Jilet keskindir ama ağacı kesemez. Testere de keskindir ama saçı kesemez. Bu durum birini iyi, diğerini kötü yapmaz. Kullanım amaçları farklıdır.
Personelinizi de, hayatınızdaki insanları da buna göre seçin. Kendi alanında bir testere olan insandan jilet performansı beklerseniz herkes mutsuz olur.
İnsan kaynaklarını hatalı kullanmak bizim en büyük sorunlarımızdan biri. Ailede, eğitimde, iş dünyasında, siyasette, ilişkilerde, arkadaş seçiminde…
Jiletleri küçümseyip daha gösterişli olan balta ve testerelerle tırnak kesmeye çalışıyoruz. Veya traş olurken çok işimize yaradığı için fazla güveniyor, bu kez jiletle ağaç kesmeye kalkıyoruz.
Parasını ben verdim, ben ne istersem onu yapacak diyor, satırla pasta kesmeye kalkıyor, pasta mundar olunca da satırı işe yaramaz ilan ediyoruz.
Aşırı güven ve özgüvenle başlayan ilişkilerimiz bu yüzden hüsranla sonuçlanıyor. Seçimlerin, atamaların sonu bu yüzden hep liyakatsizlik, basiretsizlik oluyor.
Yönetemediği için mutsuz olan yöneticiler… Uygun pozisyonda çalışmadığı için başarısız olan personeller… Alışamadığı şehirde mutsuz olan köylüler… İstihdam imkanı olmayan bir bölümü okuduğu için boşta gezen gençler… Yanlış yere dikildiği için meyve vermeyen ağaçlar…
Uzar gider bu liste.

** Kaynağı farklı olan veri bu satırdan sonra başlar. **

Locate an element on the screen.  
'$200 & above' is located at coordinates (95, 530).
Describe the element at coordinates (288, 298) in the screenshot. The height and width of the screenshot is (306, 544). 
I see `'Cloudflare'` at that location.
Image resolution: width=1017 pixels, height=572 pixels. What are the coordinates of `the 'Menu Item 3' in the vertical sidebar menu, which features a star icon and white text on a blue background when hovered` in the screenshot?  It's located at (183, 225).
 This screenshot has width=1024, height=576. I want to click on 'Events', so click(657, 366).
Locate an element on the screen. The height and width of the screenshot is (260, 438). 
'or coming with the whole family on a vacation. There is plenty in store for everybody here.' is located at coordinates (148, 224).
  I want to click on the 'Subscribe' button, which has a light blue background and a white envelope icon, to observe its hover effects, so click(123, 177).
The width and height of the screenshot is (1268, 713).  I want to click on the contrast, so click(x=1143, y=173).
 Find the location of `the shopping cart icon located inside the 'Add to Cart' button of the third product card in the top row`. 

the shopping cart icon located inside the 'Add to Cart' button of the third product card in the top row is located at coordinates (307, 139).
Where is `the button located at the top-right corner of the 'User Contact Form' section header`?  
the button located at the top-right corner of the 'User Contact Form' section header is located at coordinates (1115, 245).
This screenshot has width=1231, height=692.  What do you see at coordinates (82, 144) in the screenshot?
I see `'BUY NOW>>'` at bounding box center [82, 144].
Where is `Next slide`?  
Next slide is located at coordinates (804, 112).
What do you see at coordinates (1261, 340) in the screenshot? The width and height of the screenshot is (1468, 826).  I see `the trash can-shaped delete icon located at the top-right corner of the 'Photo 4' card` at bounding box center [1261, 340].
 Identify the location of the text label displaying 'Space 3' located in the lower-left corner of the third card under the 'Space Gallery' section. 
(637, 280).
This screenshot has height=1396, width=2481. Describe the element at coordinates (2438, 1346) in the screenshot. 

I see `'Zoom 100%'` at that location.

Ve hepsinin temeli kaynakların hatalı kullanımına, onun da temeli kaynağın dağıtımını yapanların kibrine, en iyisini ben bilirim anlayışına dayanır.
Oysa kaynağımız bol bizim. Satırımız, baltamız, jiletimiz, usturamız, neşterimiz bol. Yeter ki doğru kullanalım.
Kaleciyi forvete alıp gol atamadı diye kötü futbolcu ilan etmeyelim. Emin olun çok şey değişir.